• _TEXT TO READ_:
···

04 Forward and Back Propagation - chanchishing/Introduction-to-Deep-Learning GitHub Wiki
Derivative Chain Rule Quick Review
The chain rule tells us how to find the derivative of a composite function. If $h(x)=g(f(x))$,
$$ h'(x)=g'\left(f(x)\right) \cdot f('x) $$
or
$$ \dfrac {d} {dx}~h(x) = \dfrac{d}{dx}~g\left(f(x)\right) = \dfrac{dg}{df} \cdot \dfrac{df}{dx} $$
Intuitive Explanation
- If a car travels twice as fast as a bicycle and the bicycle is four times as fast as a walking man, then the car travels 2 × 4 = 8 times as fast as the man.
Applying Chain Rule to a single Neuron
Loss depends on weight through many intermediate steps, we need to find $w$ that minimize $L$
$$ \begin{alignat*}{3} L &= L(a) &&\ a &= \sigma(z) && \ z &= wx + b && \ \end{alignat*} $$
Chain Rule helps in tracing how changes in $w$ propagate to $L$:
$$ \dfrac{\partial L} {\partial w}= \dfrac{\partial L} {\partial a} \cdot \dfrac{\partial a} {\partial z} \cdot \dfrac{\partial z} {\partial w} $$
For example, a neuron with input $x$, weight $w$, activation is sigmoid and the Loss in Binary Cross Entropy is:
$$ \begin{alignat*}{3} z &= wx + b && \Rightarrow \dfrac{\partial z} {\partial w}=x\ a &= \sigma(z) = \dfrac{1}{1+e^{-z}}&& \Rightarrow \dfrac{\partial a} {\partial z}=\sigma(z)(1-\sigma(z))=a(1-a)\ L &= -[y~\log(a)+(1-y)~\log(1-a)] &&\Rightarrow \dfrac{\partial L} {\partial a}=-\dfrac{y}{a} + \dfrac{(1-y)}{(1-a)}\ \end{alignat*} $$
-
Derivation of $\dfrac{\partial a} {\partial z}$ see here
-
Derivation of $\dfrac{\partial L} {\partial a}$ see here
$$ \begin{alignat*}{3} \therefore \dfrac{\partial L} {\partial w}& = \dfrac{\partial L} {\partial a} \cdot \dfrac{\partial a} {\partial z} \cdot \dfrac{\partial z} {\partial w} &&\ &=\left(-\dfrac{y}{a} + \dfrac{(1-y)}{(1-a)} \right) \cdot a(1-a) \cdot x && \ &=(a-y) \cdot x && \ \end{alignat*} $$
- Forward Propagation: Calculate $z$, then $a$, then Loss $L$.

···

• _DATASET ROWS_:
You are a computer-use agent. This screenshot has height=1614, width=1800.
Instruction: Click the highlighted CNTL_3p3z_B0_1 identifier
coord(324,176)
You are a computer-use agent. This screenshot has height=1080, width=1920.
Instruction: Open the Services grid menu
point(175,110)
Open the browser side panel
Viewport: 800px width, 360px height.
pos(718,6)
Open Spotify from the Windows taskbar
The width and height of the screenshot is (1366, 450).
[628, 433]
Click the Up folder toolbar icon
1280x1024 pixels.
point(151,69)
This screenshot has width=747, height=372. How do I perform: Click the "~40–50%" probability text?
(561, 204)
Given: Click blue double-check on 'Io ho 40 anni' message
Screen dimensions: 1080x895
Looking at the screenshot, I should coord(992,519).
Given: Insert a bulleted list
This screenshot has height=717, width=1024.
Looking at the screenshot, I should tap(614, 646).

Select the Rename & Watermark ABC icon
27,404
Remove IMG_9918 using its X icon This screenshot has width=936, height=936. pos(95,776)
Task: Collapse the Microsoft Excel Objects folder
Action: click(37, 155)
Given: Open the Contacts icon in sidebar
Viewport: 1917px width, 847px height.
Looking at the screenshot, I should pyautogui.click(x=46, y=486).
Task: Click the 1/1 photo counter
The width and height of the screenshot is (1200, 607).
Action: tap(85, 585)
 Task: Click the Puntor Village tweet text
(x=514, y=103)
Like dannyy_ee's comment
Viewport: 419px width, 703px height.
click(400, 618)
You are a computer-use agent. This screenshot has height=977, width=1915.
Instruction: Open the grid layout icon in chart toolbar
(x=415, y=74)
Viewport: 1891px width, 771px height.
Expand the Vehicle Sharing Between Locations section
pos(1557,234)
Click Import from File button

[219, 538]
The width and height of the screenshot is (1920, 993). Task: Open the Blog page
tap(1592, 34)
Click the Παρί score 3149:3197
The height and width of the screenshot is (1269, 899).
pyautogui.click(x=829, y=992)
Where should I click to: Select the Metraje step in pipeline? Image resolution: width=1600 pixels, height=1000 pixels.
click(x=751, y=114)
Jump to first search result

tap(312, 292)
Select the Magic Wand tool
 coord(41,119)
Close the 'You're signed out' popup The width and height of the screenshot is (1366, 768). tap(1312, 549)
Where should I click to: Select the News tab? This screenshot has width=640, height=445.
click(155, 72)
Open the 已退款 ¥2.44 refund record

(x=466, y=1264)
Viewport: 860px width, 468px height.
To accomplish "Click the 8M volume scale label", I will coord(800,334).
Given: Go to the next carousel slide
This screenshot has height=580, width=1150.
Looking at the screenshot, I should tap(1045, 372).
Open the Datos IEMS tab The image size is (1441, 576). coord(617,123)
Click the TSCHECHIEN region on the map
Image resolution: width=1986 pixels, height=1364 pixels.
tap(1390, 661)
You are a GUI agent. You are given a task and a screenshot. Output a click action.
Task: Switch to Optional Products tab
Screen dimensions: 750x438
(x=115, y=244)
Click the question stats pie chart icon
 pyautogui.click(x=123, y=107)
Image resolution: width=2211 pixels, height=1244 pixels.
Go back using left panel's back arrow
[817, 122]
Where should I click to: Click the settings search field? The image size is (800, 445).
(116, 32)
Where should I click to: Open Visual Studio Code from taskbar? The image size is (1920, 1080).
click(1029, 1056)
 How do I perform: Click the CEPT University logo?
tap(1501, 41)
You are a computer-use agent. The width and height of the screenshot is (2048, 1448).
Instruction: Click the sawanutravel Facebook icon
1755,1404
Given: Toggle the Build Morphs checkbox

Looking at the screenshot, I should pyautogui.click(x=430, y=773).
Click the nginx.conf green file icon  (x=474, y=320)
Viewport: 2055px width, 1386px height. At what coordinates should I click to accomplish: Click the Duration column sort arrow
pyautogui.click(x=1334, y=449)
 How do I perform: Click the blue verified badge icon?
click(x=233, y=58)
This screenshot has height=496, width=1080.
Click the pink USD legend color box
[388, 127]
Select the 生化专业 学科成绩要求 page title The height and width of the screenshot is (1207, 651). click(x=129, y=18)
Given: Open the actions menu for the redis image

···

• _TASKS TO CARRY OUT_:
**a.** From the rows, put the lines starting at the one containing "Viewport: 1891px width, 771px height." and ending at the one containing "click(1029, 1056)" into a Markdown table with columns Index and Entry. Number each line and leave out blank ones.
**b.** Supply the next part of the notes on the chain rule and forward and back propagation, continuing after their last sentence.

• _RESULTS BY TASK_:
**a.**
| Index | Entry |
|---|---|
| 1 | Viewport: 1891px width, 771px height. |
| 2 | Expand the Vehicle Sharing Between Locations section |
| 3 | pos(1557,234) |
| 4 | Click Import from File button |
| 5 | [219, 538] |
| 6 | The width and height of the screenshot is (1920, 993). Task: Open the Blog page |
| 7 | tap(1592, 34) |
| 8 | Click the Παρί score 3149:3197 |
| 9 | The height and width of the screenshot is (1269, 899). |
| 10 | pyautogui.click(x=829, y=992) |
| 11 | Where should I click to: Select the Metraje step in pipeline? Image resolution: width=1600 pixels, height=1000 pixels. |
| 12 | click(x=751, y=114) |
| 13 | Jump to first search result |
| 14 | tap(312, 292) |
| 15 | Select the Magic Wand tool |
| 16 |  coord(41,119) |
| 17 | Close the 'You're signed out' popup The width and height of the screenshot is (1366, 768). tap(1312, 549) |
| 18 | Where should I click to: Select the News tab? This screenshot has width=640, height=445. |
| 19 | click(155, 72) |
| 20 | Open the 已退款 ¥2.44 refund record |
| 21 | (x=466, y=1264) |
| 22 | Viewport: 860px width, 468px height. |
| 23 | To accomplish "Click the 8M volume scale label", I will coord(800,334). |
| 24 | Given: Go to the next carousel slide |
| 25 | This screenshot has height=580, width=1150. |
| 26 | Looking at the screenshot, I should tap(1045, 372). |
| 27 | Open the Datos IEMS tab The image size is (1441, 576). coord(617,123) |
| 28 | Click the TSCHECHIEN region on the map |
| 29 | Image resolution: width=1986 pixels, height=1364 pixels. |
| 30 | tap(1390, 661) |
| 31 | You are a GUI agent. You are given a task and a screenshot. Output a click action. |
| 32 | Task: Switch to Optional Products tab |
| 33 | Screen dimensions: 750x438 |
| 34 | (x=115, y=244) |
| 35 | Click the question stats pie chart icon |
| 36 |  pyautogui.click(x=123, y=107) |
| 37 | Image resolution: width=2211 pixels, height=1244 pixels. |
| 38 | Go back using left panel's back arrow |
| 39 | [817, 122] |
| 40 | Where should I click to: Click the settings search field? The image size is (800, 445). |
| 41 | (116, 32) |
| 42 | Where should I click to: Open Visual Studio Code from taskbar? The image size is (1920, 1080). |
| 43 | click(1029, 1056) |

**b.**
- Back Propagation: Calculate the gradient from $a$ and truth label $y$, $\frac{\partial L}{\partial w} = (a-y)x$.
2-Layer Neural Network: Forward & Backward Propagation
This section details the math for a simple 2-layer Neural Network used for Binary Classification.
- Layer 1 (Hidden): Uses ReLU activation.
- Layer 2 (Output): Uses Sigmoid activation.
- Loss: Binary Cross Entropy.
1. The Forward Pass (Prediction)
We compute the activations layer by layer.
Layer 1 (Hidden):
$$ \begin{aligned} \mathbf{z}^{(1)} &= W^{(1)}\mathbf{x} + \mathbf{b}^{(1)} \ \mathbf{a}^{(1)} &= \text{ReLU}(\mathbf{z}^{(1)}) \end{aligned} $$
Layer 2 (Output):
$$ \begin{aligned} \mathbf{z}^{(2)} &= W^{(2)}\mathbf{a}^{(1)} + \mathbf{b}^{(2)} \ \widehat{y} = \mathbf{a}^{(2)} &= \sigma(\mathbf{z}^{(2)}) \end{aligned} $$
Loss Calculation:
$$ L = -\left[ y \log(\widehat{y}) + (1-y) \log(1-\widehat{y}) \right] $$
2. The Backward Pass (Gradient Calculation)
We calculate gradients starting from the Loss and moving backward to the input. We use the Chain Rule recursively.
Step 1: Gradient at Output (Layer 2 Error)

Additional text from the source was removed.